Copy the data exactly as it appears, and do not include any pictures.
>>>>>
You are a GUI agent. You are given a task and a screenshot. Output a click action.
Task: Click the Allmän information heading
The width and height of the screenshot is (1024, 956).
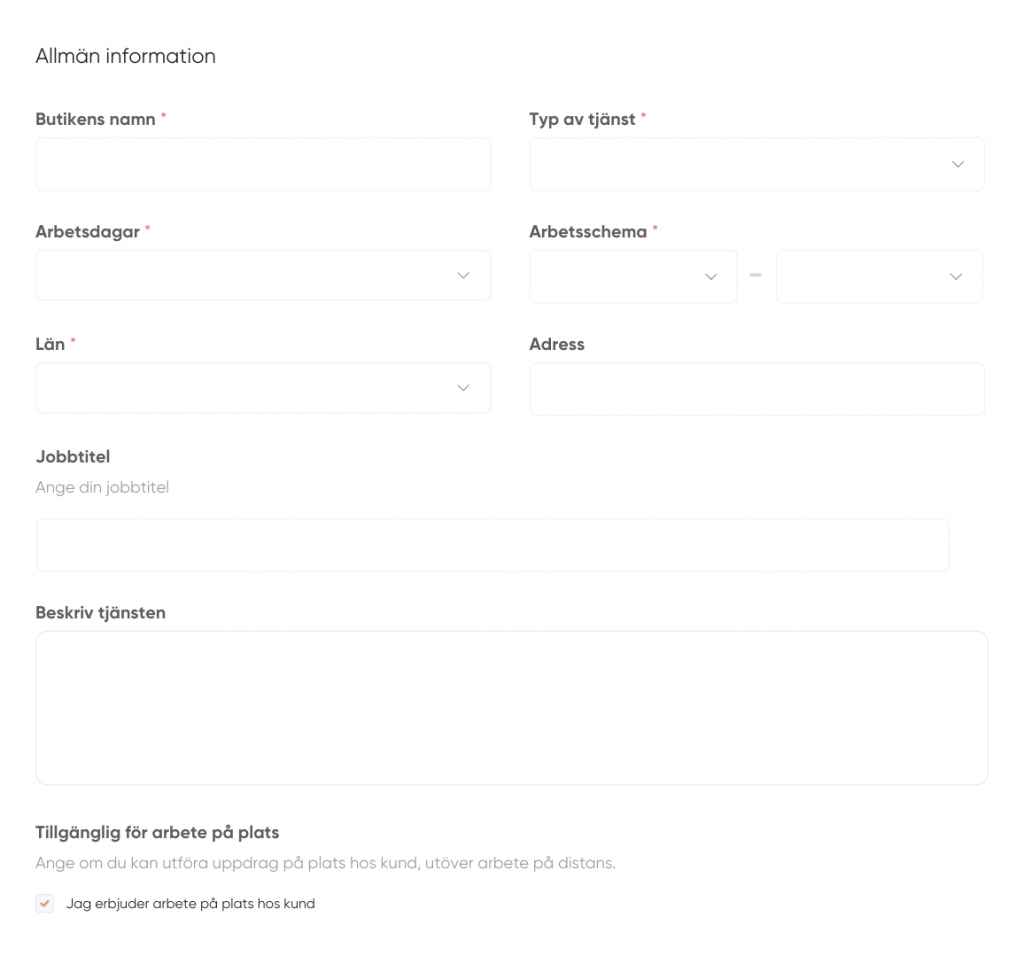point(125,56)
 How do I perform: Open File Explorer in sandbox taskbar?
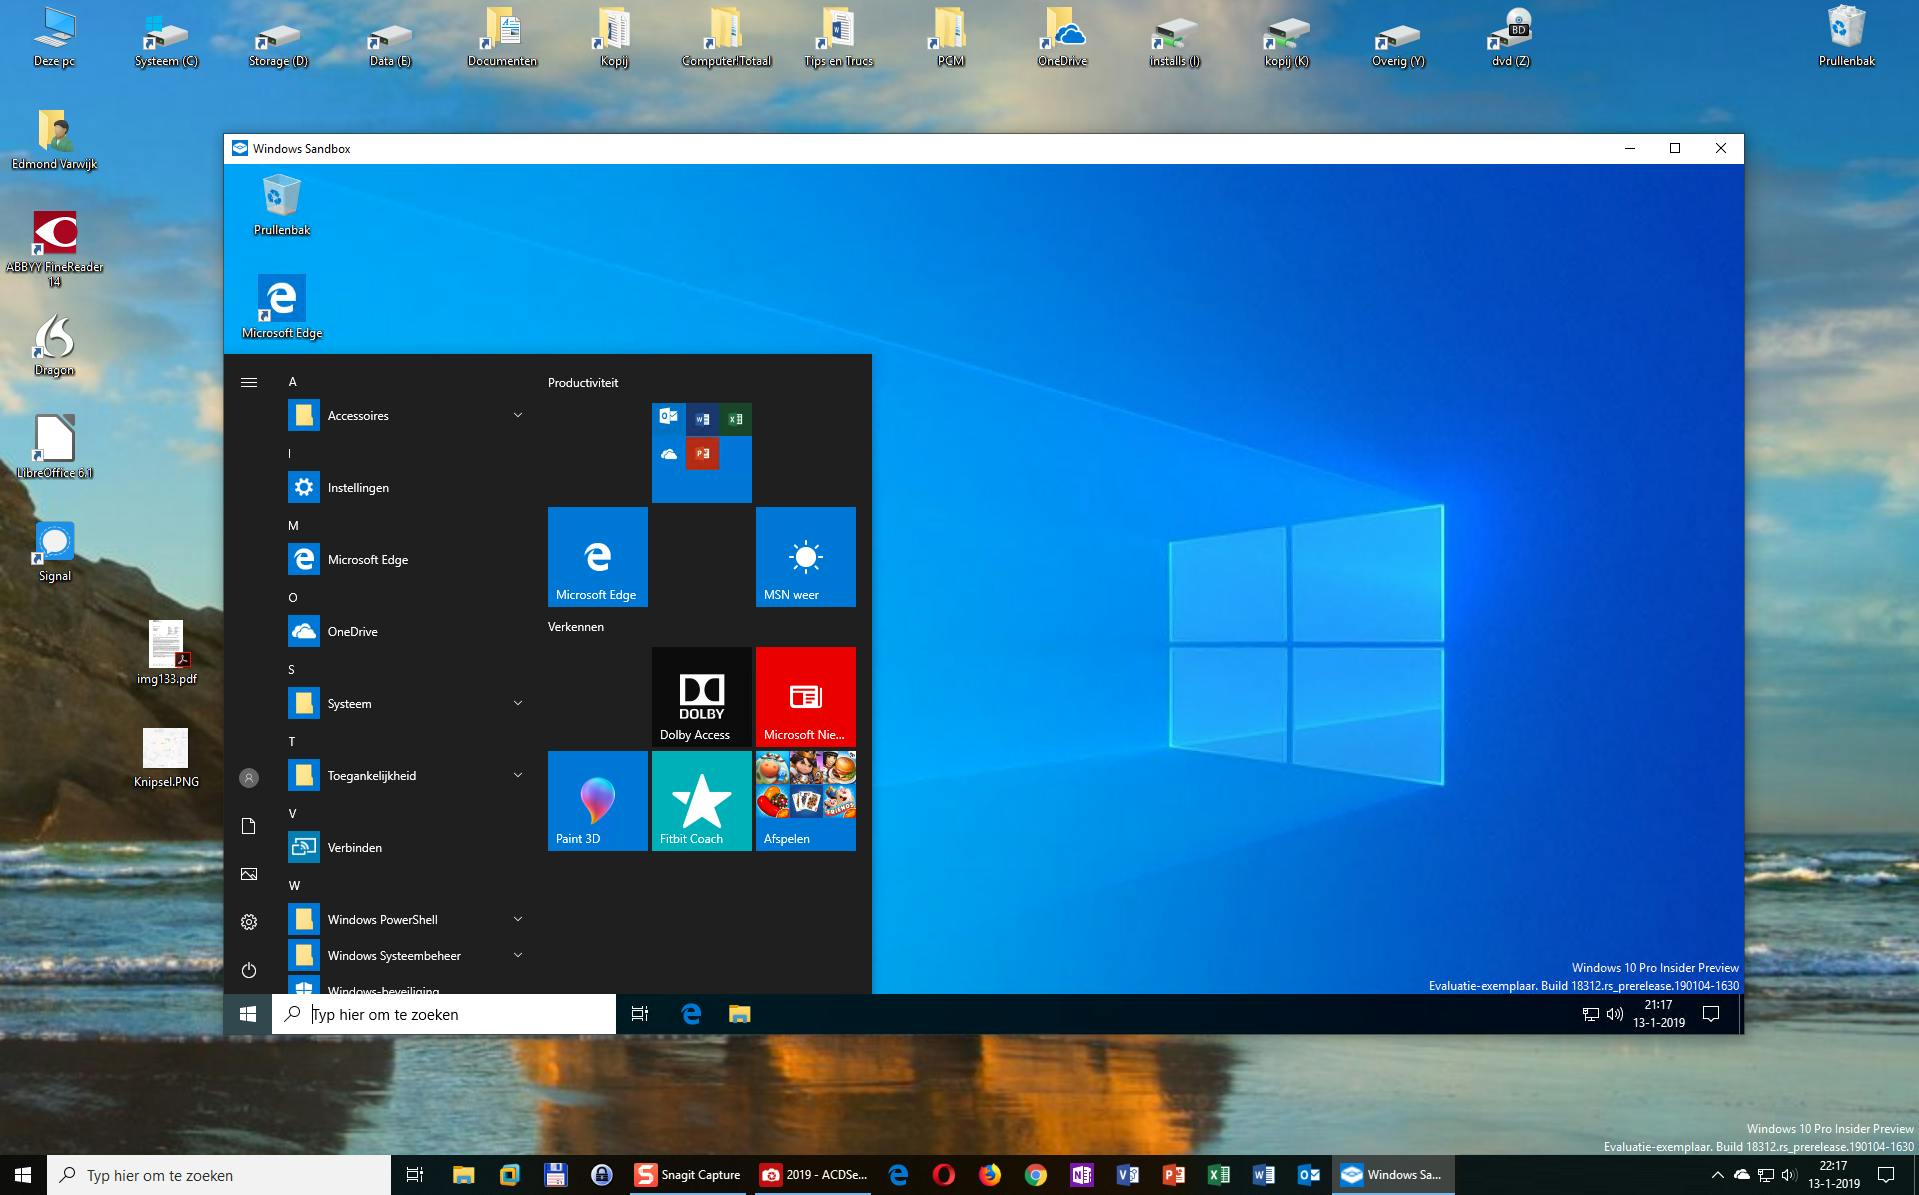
<<<<<
**EXERCISE OUTPUT:**
You are a GUI agent. You are given a task and a screenshot. Output a click action.
Task: Click the Allmän information heading
The width and height of the screenshot is (1024, 956).
point(125,56)
 How do I perform: Open File Explorer in sandbox taskbar?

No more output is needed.